**Records contained in a dataset**
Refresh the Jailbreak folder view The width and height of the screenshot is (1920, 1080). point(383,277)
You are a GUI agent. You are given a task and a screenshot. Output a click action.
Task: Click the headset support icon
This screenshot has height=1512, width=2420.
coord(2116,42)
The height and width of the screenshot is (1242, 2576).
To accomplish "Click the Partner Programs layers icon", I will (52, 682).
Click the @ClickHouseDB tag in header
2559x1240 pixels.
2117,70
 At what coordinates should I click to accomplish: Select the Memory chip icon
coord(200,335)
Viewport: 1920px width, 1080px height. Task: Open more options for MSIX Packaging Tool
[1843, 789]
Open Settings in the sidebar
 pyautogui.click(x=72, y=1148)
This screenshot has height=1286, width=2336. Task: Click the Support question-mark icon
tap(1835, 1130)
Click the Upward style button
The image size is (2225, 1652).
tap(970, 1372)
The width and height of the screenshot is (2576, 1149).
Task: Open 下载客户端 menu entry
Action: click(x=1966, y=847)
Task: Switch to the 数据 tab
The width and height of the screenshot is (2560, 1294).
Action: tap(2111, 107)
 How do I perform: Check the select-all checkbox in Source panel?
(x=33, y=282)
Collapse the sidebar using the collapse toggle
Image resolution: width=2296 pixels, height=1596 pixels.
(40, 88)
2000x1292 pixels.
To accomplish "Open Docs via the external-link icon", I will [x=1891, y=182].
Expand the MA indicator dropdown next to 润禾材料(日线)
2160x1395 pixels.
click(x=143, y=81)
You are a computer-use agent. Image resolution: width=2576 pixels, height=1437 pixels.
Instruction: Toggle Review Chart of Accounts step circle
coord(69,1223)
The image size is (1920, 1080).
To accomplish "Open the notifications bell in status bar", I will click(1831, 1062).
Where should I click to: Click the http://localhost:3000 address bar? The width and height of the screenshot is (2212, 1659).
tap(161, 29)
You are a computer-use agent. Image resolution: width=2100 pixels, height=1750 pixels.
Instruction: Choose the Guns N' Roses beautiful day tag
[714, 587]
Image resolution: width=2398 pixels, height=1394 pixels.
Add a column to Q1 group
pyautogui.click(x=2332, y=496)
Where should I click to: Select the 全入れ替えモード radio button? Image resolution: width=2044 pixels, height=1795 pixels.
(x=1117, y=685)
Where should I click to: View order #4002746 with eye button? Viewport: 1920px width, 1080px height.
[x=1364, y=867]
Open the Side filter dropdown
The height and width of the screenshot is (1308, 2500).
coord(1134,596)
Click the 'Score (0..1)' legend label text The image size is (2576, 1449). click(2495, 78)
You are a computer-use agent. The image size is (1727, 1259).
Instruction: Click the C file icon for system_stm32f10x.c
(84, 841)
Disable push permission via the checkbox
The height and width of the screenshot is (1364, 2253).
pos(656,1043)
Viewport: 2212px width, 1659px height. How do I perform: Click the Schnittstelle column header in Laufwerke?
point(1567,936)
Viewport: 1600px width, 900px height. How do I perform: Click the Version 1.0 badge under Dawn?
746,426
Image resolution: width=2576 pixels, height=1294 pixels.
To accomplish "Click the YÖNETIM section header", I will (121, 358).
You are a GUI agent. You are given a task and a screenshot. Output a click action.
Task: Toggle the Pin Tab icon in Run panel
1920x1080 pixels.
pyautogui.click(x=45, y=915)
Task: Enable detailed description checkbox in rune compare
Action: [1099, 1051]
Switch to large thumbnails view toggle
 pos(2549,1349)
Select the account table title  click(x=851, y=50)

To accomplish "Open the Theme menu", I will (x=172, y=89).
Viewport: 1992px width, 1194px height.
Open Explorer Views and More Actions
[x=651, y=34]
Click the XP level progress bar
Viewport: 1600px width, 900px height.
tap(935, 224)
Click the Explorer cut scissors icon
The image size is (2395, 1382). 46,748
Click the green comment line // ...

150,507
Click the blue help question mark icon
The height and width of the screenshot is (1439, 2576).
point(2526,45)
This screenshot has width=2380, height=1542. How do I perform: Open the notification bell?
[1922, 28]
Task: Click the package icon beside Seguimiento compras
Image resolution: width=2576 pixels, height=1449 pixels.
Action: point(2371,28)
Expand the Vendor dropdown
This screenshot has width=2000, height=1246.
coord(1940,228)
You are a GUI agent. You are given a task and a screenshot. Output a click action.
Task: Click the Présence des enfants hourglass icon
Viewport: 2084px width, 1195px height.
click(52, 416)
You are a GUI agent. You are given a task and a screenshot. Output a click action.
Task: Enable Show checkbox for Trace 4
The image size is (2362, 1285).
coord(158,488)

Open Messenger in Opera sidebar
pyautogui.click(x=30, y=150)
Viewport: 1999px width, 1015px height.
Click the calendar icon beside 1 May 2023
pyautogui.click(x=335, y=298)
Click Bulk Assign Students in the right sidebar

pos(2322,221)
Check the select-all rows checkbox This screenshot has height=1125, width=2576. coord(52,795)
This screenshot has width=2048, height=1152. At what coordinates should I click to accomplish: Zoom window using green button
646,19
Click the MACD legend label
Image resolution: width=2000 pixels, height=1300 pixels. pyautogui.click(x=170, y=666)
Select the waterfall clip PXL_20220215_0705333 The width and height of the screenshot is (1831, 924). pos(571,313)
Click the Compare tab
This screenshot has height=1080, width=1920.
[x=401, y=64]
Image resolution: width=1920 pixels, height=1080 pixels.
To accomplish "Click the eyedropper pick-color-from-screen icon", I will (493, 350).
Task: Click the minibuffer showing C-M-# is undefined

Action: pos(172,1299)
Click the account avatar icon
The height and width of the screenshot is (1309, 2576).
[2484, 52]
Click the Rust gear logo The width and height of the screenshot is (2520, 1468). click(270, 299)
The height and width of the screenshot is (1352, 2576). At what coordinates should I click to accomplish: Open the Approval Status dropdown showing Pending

**Problem description**
When a line in the records holds the string "will", copy that line.

**Written solution**
To accomplish "Click the Partner Programs layers icon", I will (52, 682).
To accomplish "Open Docs via the external-link icon", I will [x=1891, y=182].
To accomplish "Open the notifications bell in status bar", I will click(1831, 1062).
To accomplish "Click the YÖNETIM section header", I will (121, 358).
To accomplish "Open the Theme menu", I will (x=172, y=89).
To accomplish "Click the eyedropper pick-color-from-screen icon", I will (493, 350).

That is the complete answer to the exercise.